Unfortunately there is not an easy answer on how much performance loss there would be as there are many factors.
To name just a few.
You have to take into account that the host OS (Windows 7) was not designed as a host for virtualisation.
Instead it was designed to be used as a desktop OS, so it is tuned for desktop use.
Then there can be a certain load at the host OS that will cause a slow down in the guest.
Eg. your physical hardware is bound to a certain number of Input/output operations per second, so if the host is reading/writing at the disk for another application then that means the maximum read/write performance that can be achieved will be less.
On top of that there's the extra layer. Your guest OS uses it's normal operating system calls to write to disk, but in reality it is just passing on those reads/writes to the host OS.
It is the host OS that does the writing.
Then there's the potential common performance measurements mistake.
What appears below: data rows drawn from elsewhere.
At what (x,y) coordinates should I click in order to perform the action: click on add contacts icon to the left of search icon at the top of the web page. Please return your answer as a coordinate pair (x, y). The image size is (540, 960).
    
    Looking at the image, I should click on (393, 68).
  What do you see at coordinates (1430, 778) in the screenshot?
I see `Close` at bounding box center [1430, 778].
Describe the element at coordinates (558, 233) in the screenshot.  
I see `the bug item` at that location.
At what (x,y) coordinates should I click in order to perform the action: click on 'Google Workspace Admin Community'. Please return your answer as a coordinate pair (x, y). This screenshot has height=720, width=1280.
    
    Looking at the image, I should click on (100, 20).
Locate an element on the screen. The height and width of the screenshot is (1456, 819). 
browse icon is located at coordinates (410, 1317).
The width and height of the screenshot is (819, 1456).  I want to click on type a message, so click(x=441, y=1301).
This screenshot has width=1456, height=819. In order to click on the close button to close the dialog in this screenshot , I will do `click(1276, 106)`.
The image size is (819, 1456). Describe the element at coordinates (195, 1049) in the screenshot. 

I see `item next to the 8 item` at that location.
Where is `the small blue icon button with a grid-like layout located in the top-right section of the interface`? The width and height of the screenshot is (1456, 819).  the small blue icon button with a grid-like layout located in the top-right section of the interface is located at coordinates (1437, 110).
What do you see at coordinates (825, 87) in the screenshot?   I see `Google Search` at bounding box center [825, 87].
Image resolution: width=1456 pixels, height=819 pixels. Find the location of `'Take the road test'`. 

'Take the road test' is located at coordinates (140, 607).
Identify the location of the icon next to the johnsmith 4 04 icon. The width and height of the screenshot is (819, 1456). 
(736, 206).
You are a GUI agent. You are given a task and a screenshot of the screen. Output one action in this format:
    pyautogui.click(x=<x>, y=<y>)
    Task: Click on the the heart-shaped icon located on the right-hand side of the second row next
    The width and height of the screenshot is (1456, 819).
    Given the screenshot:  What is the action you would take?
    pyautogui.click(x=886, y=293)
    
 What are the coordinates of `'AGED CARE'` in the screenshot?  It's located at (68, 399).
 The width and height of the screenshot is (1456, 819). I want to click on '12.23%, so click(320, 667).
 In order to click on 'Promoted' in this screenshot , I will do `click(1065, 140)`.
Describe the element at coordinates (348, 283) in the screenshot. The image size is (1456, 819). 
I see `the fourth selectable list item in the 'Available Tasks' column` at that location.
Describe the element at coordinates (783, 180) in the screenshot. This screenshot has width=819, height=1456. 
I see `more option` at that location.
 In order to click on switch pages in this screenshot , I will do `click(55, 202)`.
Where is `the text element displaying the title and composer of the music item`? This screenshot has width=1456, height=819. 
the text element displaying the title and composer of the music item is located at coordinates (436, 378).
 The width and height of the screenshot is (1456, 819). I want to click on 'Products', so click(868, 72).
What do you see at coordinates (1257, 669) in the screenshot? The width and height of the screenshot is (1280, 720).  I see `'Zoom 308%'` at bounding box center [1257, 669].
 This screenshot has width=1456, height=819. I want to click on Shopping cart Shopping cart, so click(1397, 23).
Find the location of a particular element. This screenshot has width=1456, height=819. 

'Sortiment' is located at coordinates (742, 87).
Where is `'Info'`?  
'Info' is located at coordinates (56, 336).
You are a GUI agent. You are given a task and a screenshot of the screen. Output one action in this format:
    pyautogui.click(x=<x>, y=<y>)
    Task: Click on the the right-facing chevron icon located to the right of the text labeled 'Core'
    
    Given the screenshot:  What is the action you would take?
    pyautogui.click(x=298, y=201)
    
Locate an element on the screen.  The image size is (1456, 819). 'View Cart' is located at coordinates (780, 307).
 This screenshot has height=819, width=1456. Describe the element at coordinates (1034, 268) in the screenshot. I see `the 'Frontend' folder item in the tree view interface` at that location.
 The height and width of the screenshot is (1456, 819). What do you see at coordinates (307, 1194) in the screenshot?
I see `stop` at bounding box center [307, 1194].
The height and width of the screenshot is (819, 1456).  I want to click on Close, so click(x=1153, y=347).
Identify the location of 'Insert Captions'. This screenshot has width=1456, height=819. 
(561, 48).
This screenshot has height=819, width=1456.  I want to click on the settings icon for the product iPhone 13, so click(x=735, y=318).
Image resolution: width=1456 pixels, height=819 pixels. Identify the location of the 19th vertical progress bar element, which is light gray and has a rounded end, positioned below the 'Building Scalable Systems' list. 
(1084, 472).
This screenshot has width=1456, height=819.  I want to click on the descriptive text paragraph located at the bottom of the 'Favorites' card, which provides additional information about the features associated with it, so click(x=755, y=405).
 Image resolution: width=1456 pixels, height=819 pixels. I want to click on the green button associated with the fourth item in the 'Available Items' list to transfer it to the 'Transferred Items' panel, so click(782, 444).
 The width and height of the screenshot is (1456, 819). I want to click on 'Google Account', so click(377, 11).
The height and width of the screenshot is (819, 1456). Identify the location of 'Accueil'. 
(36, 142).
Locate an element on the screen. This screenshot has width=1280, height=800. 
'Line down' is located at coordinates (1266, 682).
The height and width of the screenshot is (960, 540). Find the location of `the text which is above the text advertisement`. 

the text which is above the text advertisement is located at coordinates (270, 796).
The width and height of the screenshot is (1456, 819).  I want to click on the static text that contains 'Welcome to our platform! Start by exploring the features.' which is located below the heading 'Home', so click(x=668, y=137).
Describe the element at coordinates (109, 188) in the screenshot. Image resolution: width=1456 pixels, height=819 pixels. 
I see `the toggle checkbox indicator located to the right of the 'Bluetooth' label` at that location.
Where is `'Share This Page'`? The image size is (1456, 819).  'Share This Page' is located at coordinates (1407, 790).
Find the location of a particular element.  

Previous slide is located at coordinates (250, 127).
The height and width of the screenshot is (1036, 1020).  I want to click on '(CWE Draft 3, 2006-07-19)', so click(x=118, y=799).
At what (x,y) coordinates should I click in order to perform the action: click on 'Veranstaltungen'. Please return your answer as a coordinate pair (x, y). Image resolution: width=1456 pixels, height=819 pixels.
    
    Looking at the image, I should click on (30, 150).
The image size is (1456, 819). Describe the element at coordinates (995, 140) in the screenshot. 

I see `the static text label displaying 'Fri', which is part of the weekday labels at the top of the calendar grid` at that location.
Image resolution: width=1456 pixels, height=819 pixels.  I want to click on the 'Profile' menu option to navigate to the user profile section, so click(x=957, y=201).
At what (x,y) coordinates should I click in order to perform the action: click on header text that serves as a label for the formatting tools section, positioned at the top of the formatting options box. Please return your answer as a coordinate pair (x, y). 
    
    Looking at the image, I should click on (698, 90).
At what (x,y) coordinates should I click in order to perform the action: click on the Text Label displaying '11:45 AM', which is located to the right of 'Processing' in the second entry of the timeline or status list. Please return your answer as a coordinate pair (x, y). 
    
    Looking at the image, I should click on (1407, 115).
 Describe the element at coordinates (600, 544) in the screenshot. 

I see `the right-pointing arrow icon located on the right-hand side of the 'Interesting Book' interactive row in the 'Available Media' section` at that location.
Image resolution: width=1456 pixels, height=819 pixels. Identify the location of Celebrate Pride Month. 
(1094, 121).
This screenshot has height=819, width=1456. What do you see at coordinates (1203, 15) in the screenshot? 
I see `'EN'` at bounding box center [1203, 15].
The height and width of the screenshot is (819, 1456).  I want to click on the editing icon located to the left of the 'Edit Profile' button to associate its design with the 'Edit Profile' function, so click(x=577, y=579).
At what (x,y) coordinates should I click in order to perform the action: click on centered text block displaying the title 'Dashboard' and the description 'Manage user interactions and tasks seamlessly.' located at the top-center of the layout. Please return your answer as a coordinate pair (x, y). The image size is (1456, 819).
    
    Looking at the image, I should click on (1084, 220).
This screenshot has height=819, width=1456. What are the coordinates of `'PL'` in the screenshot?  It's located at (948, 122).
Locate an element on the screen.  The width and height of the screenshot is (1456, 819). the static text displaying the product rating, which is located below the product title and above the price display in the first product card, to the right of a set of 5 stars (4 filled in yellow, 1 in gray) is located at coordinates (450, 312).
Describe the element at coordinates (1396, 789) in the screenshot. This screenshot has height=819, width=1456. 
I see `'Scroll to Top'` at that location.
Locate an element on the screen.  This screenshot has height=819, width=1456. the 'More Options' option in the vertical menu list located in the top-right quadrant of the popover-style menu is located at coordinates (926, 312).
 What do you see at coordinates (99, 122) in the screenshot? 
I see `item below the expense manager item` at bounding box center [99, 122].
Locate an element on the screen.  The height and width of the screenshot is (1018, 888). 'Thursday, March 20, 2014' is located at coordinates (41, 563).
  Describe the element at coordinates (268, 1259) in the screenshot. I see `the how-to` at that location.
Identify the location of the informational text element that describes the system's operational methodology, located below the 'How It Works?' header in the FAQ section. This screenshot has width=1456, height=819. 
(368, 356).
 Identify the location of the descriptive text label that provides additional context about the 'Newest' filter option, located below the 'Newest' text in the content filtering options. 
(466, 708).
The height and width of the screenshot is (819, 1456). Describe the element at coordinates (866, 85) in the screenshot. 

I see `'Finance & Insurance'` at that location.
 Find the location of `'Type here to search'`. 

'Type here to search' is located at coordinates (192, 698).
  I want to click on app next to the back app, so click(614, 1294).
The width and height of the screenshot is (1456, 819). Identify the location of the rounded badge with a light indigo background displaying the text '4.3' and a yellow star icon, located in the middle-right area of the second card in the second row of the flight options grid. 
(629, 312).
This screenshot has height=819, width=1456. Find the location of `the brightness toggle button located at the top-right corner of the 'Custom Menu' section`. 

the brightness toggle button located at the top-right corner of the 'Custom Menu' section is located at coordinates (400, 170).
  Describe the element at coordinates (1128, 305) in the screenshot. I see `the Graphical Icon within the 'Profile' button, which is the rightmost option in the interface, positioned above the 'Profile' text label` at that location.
For example if you take a few snapshots and then go try to do a read (or write) test, it will be much slower.
Why? Because now it has to read multiple times from disk in order to read that one sector from disk.
If you really want to get maximum performance then you probably should test with a pre-allocated disk as growing the virtual disk size while you are speed test writing to it will also slow things down.
On top of all that, your IO is now also more dependent on things like RAW CPU power, is your host or guest swapping to disk?
Is the RAM backing (.vmem) file being written too.
As you see, there's not an easy answer, but hopefully this gives you a bit of a better insight in things.